Titering the l Zap Express genomic library of B. bacilliformis (KC583)

The library titer was determined by plating a ten-fold serial dilution of the stock library. One microliter of phage suspended in S buffer from the serial dilutions was used to infect 200 ml of E. coli. XL1 Blue.  Phage were incubated 25min. in a 37°C water bath to infect the host cell. Phage-infected host cells segregated by their serial dilution were then added to separate test tubes each containing 3ml of molten TB soft top agar, cooled to 55° C in a heating block.  LB plates were prewarmed and labeled corresponding to the serial dilution of the l Zap Express library of B. bacilliformis. Each test tube containing a certain dilution of the l Zap Express library was suspended in 3 ml of the LB soft-top agar and poured onto a warmed LB plate and incubated overnight at 37°C.

It was determined from the titration of the library that a 1/10 dilution of the library achieved the desired plaque density.
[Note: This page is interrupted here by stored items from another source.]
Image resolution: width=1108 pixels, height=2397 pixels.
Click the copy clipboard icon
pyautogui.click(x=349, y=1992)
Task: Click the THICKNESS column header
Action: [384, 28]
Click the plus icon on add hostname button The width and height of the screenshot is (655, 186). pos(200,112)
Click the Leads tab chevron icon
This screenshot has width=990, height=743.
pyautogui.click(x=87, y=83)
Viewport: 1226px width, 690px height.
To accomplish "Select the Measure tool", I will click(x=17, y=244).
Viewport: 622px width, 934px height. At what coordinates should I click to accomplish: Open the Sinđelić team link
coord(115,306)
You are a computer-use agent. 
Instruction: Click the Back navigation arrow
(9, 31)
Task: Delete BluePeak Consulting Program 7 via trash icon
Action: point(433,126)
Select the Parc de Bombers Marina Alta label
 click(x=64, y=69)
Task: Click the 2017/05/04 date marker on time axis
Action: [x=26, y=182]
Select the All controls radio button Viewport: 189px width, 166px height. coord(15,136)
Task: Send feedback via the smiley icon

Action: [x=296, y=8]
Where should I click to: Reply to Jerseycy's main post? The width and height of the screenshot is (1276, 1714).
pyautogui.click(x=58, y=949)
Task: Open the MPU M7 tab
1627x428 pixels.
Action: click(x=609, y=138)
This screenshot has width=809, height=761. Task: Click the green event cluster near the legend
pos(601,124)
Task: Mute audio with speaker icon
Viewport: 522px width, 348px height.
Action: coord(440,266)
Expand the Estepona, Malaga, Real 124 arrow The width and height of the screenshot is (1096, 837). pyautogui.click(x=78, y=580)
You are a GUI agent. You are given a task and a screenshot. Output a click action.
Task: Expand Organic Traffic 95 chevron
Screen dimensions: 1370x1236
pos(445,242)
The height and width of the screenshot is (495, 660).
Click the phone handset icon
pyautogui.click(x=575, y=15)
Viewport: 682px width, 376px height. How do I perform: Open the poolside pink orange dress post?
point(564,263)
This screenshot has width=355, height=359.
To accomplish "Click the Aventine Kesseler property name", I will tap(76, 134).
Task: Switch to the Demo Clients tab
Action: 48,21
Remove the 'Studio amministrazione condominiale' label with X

Plaque density was approx. 700 PFU per plate or 8700PFU/ml.

 

Probing the l Zap Express library of B. bacilliformis by an Immunoblot protocol

It was determined through titration of l Zap Express library of B. bacilliformis that optimal plaque density was achieved with a 1/10 dilution of the stock library. 2ml of stock were added to 18ml of S buffer in an Eppendorf tube. This was repeated four times. Tubes were labeled.  Four more Eppendorf tubes were prepared, each containing 200 ml of XLI Blue and also labeled A, B, C, & D. Four test tubes containing 3ml of LB soft-top agar were heated and then cooled in a 55°C heating block. 1ml of phage suspended in S buffer was taken from each of the four Eppendorf tubes labeled A, B, C, &D containing the 1/10 dilution of the library and added to corollary Eppendorf tubes containing 200 ml of XLI Blue. The infected cells were then incubated in a 37°C water bath for 25 minutes. LB plates were warmed as described in titration methods and corresponding labels of A, B; C, & D were given to each of the four plates. After the 25-minute bath infected host cells after the 25-minute bath were placed in a separate tube of preheated LB soft-top and then poured immediately onto a corollary LB plate.  Plates were incubated for four hours at 37°C.  Four Nitrocellulose filters were treated with IPTG and dried. These filters were layed over plates A, B, C, &D, and the plates were incubated overnight at 37°C to produce plaquing.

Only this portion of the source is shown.